• _TEXT PASSAGE_

There were rumors that Duvalier had voodoo witch doctors place a hex on the entire production. Indeed, accidents plagued the shoot—several near drownings, various illnesses that required leaving the country for treatment, and, incredibly, a mysterious rash in the shape of Africa that appeared on Alec Guinness's chest for four days. (“I was glad to leave Dahomey,” Guinness wrote from Africa to a friend when filming was over. “I couldn't help feeling it was sinister…ideas of voodoo are never absent from one's mind there. Peter Glenville, an intimate friend, very nearly drowned under my eyes.”)

The Burtons arrived in Africa with their entourage, including Alexandre de Paris; the ever-faithful Bob Wilson, Burton's right-hand man; and Dick Hanley and John Lee. Three hundred people greeted the Burtons when they arrived in Cotonou. Actors are often well-received when they arrive on location to make a film, but the Burtons were met by President Soglo and given use of the presidential compound at Cotonou. Richard and Elizabeth were led through the presidential palace by the former general, who had helped win his country's independence from the French ten years earlier. The palace could barely hold a candle, however, to the luxurious hotels the Burtons were used to. When “Mon Général” showed them his wife's clothes closet with great fanfare, Elizabeth was touched to see “a perfectly ordinary rack of shoes.” When Elizabeth was invited to
step onto a mat that automatically switched on a couple of lights, she feigned delight. Outside the sprawling palace, the Burtons noticed washing hanging on lines strung up in the presidential courtyards. It was not lost on them that their considerable assets were in excess of many African countries' annual gross national product, certainly including Dahomey's.

The Burtons were enchanted with the country and with the Dahomeans, especially the children who flocked to the sets. For the first time since
Cleopatra
, they were able to walk into a restaurant without being gawked at. One local journalist popped up to interview Richard, but didn't recognize Elizabeth, mistaking her for Burton's assistant. That delighted her. Another local newspaperman mistook Burton for a cameraman, further endearing the Dahomeans to the couple. That they were treated more as curiosities than as royalty was a needed change. Glenville noticed that the lack of outside stress helped them relax in front of the camera, and Burton particularly gives a believable and affecting performance in the role of a troubled hotel proprietor who tries to stay politically neutral, a kind of Rick in
Casablanca
who finds his conscience at the end of the film, deciding to lead an insurgence against the corrupt regime.

• _DATASET EXTRACT_
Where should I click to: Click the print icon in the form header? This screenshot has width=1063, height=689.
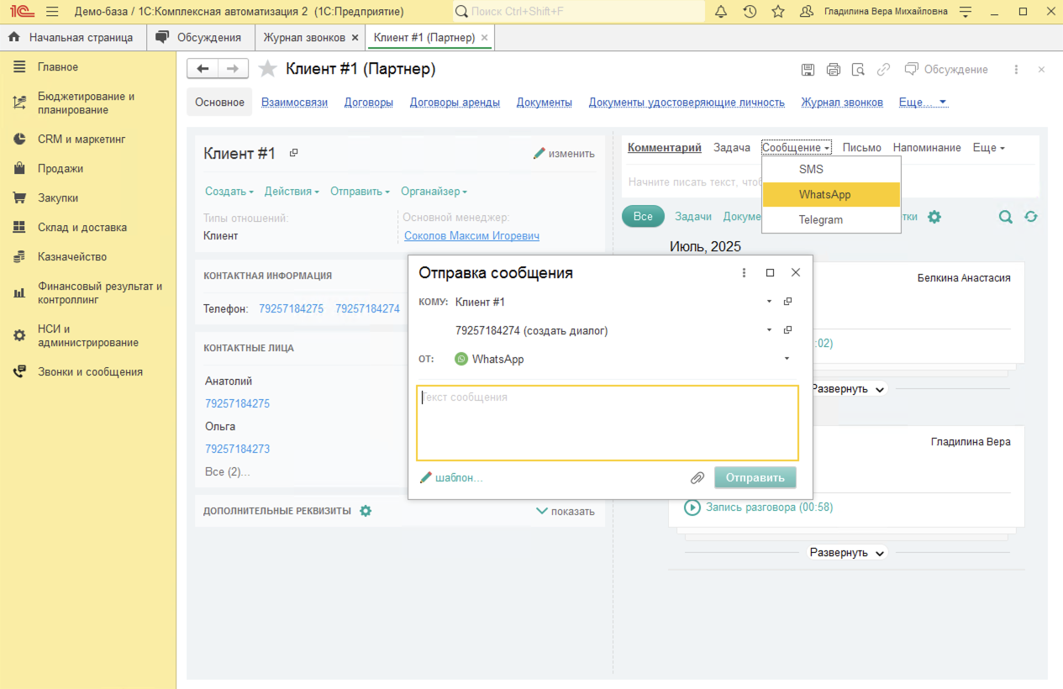pos(833,70)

• _YOUR TASKS_
a: Answer these questions using the passage about the Burtons in Dahomey.
(i) What shape was the rash that appeared on Alec Guinness's chest?
(ii) How many people greeted the Burtons when they arrived in Cotonou?
(iii) Whom did a local journalist mistake Elizabeth for?
b: Translate this sentence from the passage about the Burtons in Dahomey into Spanish: "Three hundred people greeted the Burtons when they arrived in Cotonou."
c: Carry the passage about the Burtons' stay in Dahomey further, beginning after its final sentence.
The listing is not needed for anything here.

• _RESPONSES_
a:
(i) The shape of Africa
(ii) Three hundred
(iii) Burton's assistant

b: Trescientas personas recibieron a los Burton cuando llegaron a Cotonú.

c:
LOOK
magazine covered the shoot, putting the Burtons on the cover of their June 27, 1967 issue. “On Location with Richard and Liz: Why They're Never Dull.” The public still could not get enough of the Burtons, and they're beautifully photographed in color by Otto Storch, looking vibrant and relaxed, strolling along the beach or surrounded by African children. “Elizabeth and I love children,” Burton told
LOOK.
“We would adore having some together, but the doctor said Elizabeth can't have any more.” Clearly the idea of having a child of their own was still very much with them after Elizabeth's hospitalization in Rome. They look genuinely happy surrounded by a half dozen children, Richard kissing a small boy he's holding in his arms. Children, at least, did not know or care who the Burtons were, and they did not fawn over them or judge them.

They spent their evenings reading, Taylor discovering a genuine interest in poetry under Burton's influence, and Burton absorbed in Alex Haley's
The Autobiography of Malcolm X.
But the relentless African heat, and both Richard's and Elizabeth's prodigious alcohol intake, soon took their toll. On some days, the temperature reached as high as 110 degrees. “You took your life in your hands if you went out in the midday sun,” Burton said, evoking Noël Coward's song “Only Mad Dogs and Englishmen (go out in the midday sun).” Richard discovered that under the movie lights, the temperature reached 138 degrees. So everyone did what they could to reduce the number of takes required—never a problem for “Quicktake” Elizabeth, or Lillian Gish, then seventy-four years old, who was particularly bothered by the heat.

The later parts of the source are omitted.